- _Document section_
-*-*-

Train station in San Sebastián, Spain

San Sebastián railway station, also known as Donostia-San Sebastián or Estación del Norte, is the main railway station of the Spanish city of San Sebastián, Basque Country. It served over 2 million passengers in 2018.

==Services==
Alvia services use the Madrid–León high-speed rail line as far as Valladolid-Campo Grande, and switches to the conventional rail network to serve Vitoria-Gasteiz and San Sebastián before reaching Irun. The Barcelona Sants to Irun Alvia service uses the Madrid–Barcelona high-speed rail line to Zaragoza-Delicias before switching to conventional tracks to San Sebastián. The Cercanías San Sebastián commuter rail line also serves the station.

At present, no connection exists to Bilbao by Renfe tracks; however travel between the two cities by the Euskotren Trena metre-gauge network is provided between Matiko station in Bilbao and Donostia-Amara station.

-*-*-

- _Given information_
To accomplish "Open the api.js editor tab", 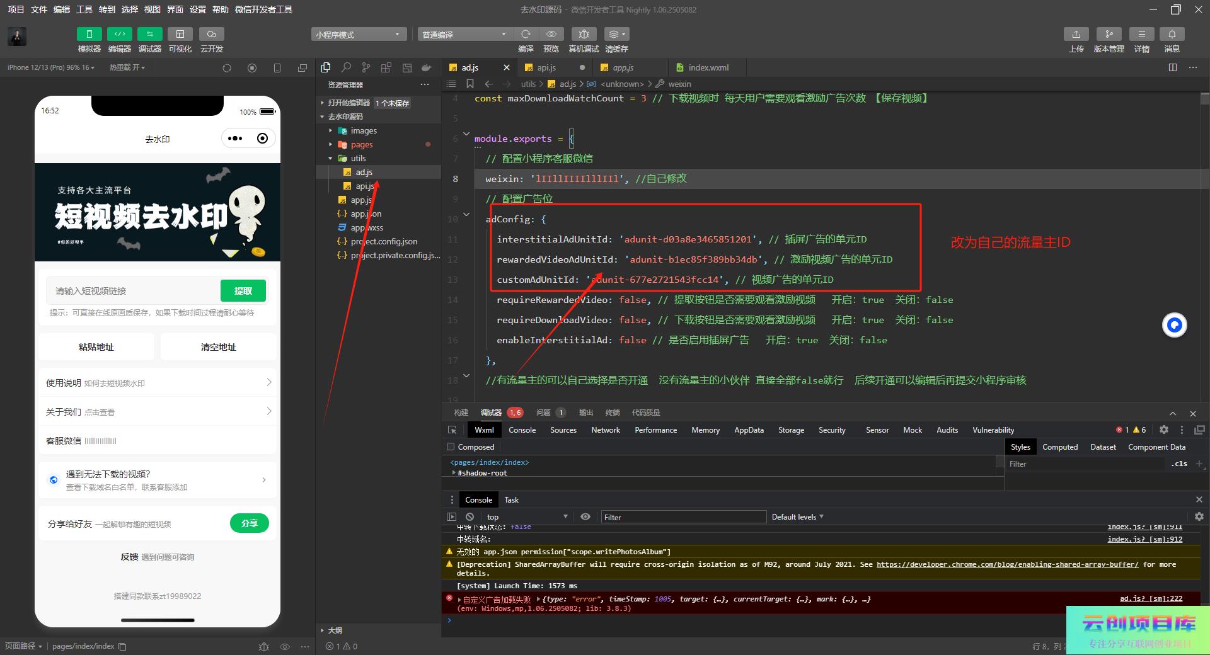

-*-*-

- _Try it_
From the San Sebastián railway station text, print the passage that begins with the words "Train station in" and ends after the words "passengers in 2018.", copying it exactly.

- _Answer space_
Train station in San Sebastián, Spain

San Sebastián railway station, also known as Donostia-San Sebastián or Estación del Norte, is the main railway station of the Spanish city of San Sebastián, Basque Country. It served over 2 million passengers in 2018.